Since all integer literals are treated as int
by default, int
will be the starting point. The closest one will then be long
.
Let's remove or comment out the method public static void print(int a)
, then recompile and run the program again. The result is as expected:
long arg: 100
Taking this one step further, now let's remove public static void print(long a)
too. Since we have no method with the float
argument, the next type in order of the implicit type casting will be double
. After recompiling, the program outputs:
double arg: 100.0
If we remove the public static void print(double a)
method, the only method we have left is the one with short
type of argument. The program won't compile if we just call print(100)
as we did before.
Here is why: when we pass some value to the method, the compiler does not evaluate it. All that is known is that it is an integer literal, so it has the integer type.

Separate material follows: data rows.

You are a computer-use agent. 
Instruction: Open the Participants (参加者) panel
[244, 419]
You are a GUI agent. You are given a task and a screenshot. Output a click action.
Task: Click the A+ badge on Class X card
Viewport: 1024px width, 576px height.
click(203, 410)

In our case, 100 is treated as an int
by default and JVM doesn't know if the passed value can be cast to short
safely. So, the only way to pass the short
argument is by casting the value explicitly:
public class OverloadingExample {
public static void print(short a) {
System.out.println("short arg: " + a);
}
public static void main(String[] args) {
print((short) 100); // explicit casting
}
}
Conclusion
Method overloading is an essential concept in object-oriented programming that makes the code more concise, improves code readability, and enables its reuse. By understanding the method signature and the behavior of the compiler when matching method calls to method definitions, developers can take advantage of the flexibility of method overloading and create more versatile and reusable code.